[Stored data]
+---+

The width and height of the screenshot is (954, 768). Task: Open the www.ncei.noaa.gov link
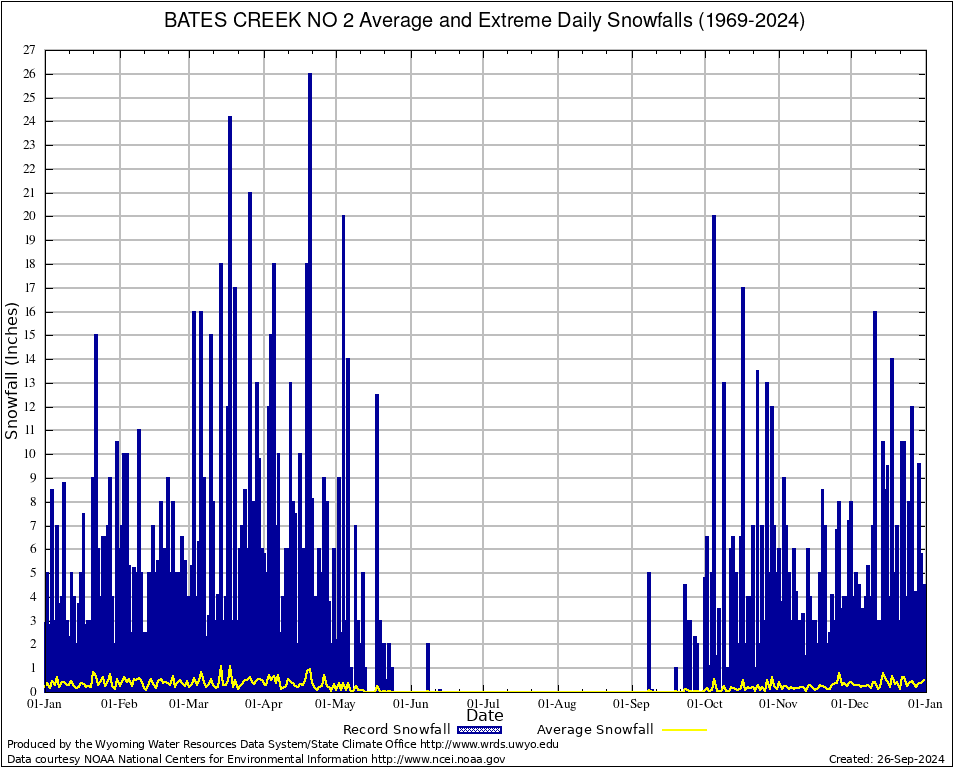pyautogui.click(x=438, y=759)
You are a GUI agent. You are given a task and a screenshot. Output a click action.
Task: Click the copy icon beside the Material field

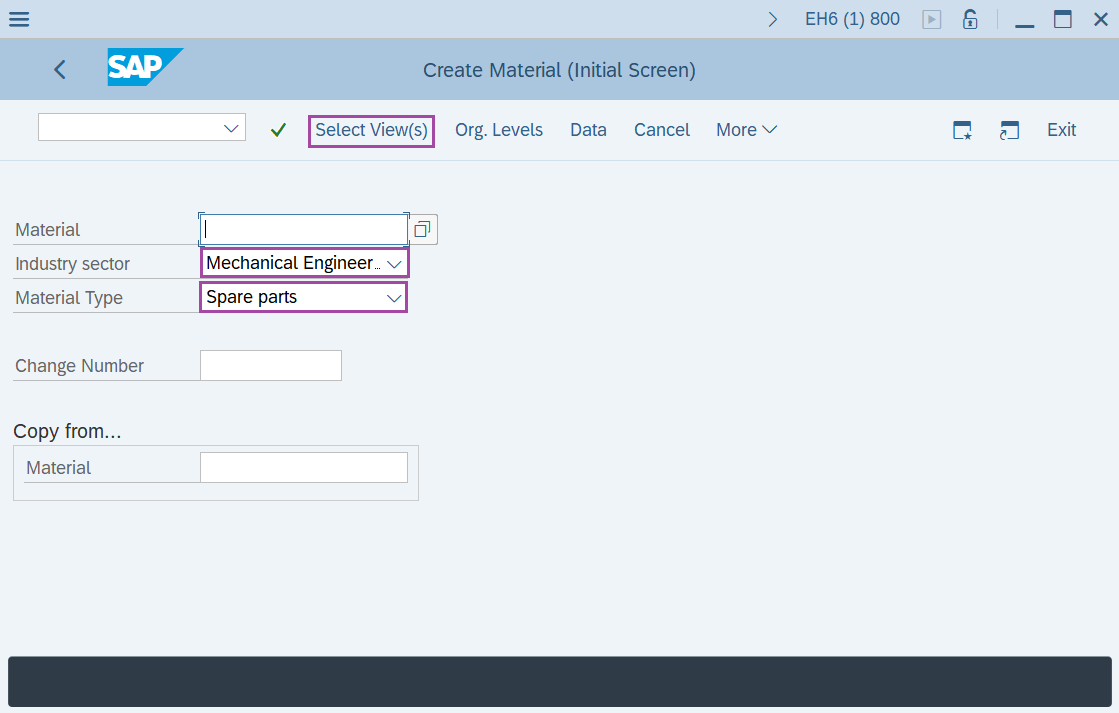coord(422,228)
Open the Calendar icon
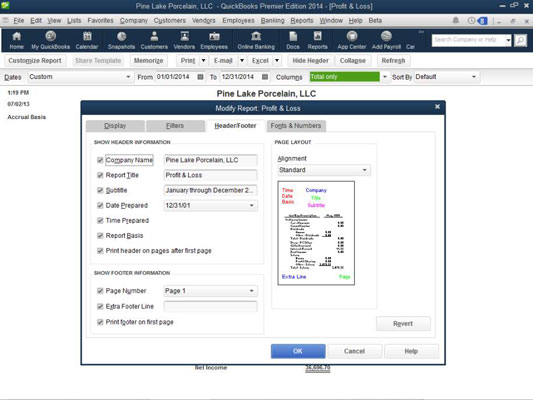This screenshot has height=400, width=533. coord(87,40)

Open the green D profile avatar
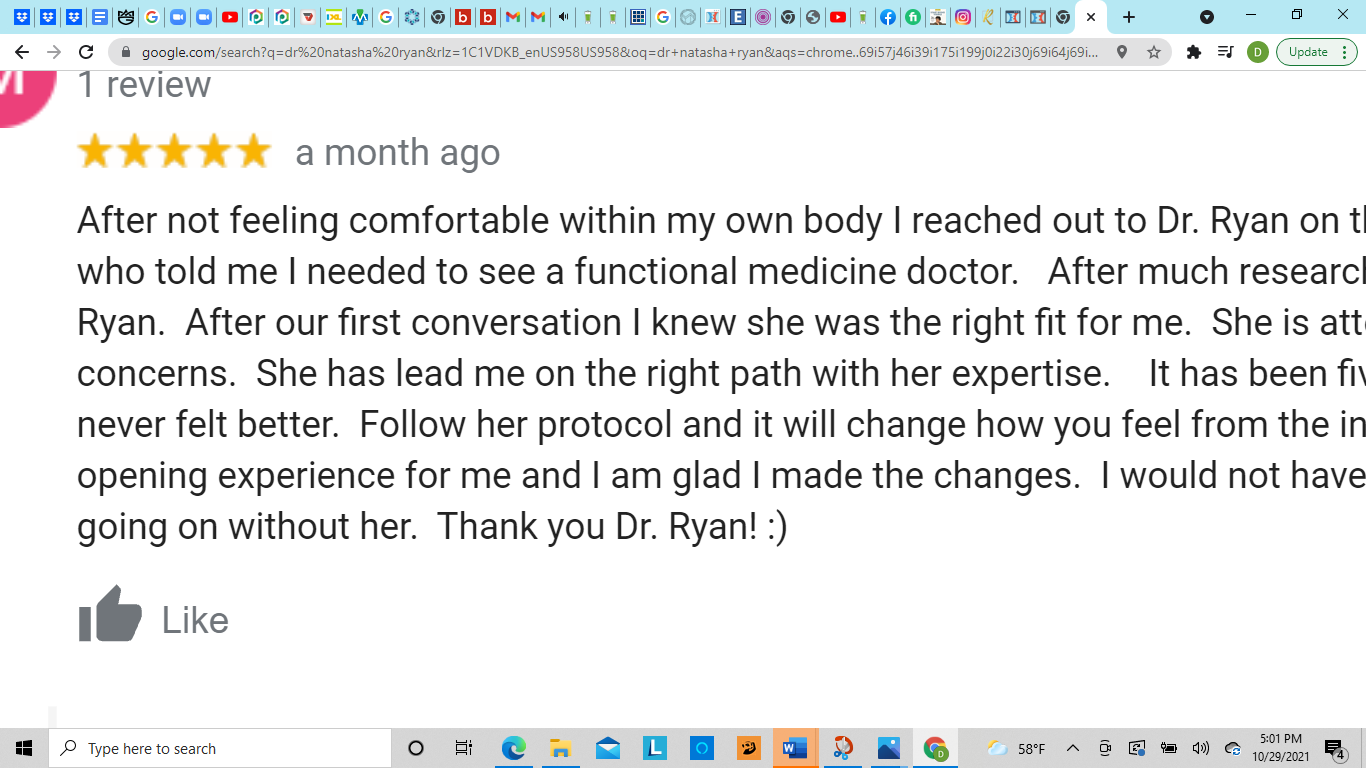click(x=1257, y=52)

+---+

• ABOUT THIS TASK:
Omit every picture while printing the data word for word.

• SOLUTION TO THE EXERCISE:
The width and height of the screenshot is (954, 768). Task: Open the www.ncei.noaa.gov link
pyautogui.click(x=438, y=759)
You are a GUI agent. You are given a task and a screenshot. Output a click action.
Task: Click the copy icon beside the Material field

coord(422,228)
Open the Calendar icon
This screenshot has height=400, width=533. coord(87,40)

Open the green D profile avatar
click(x=1257, y=52)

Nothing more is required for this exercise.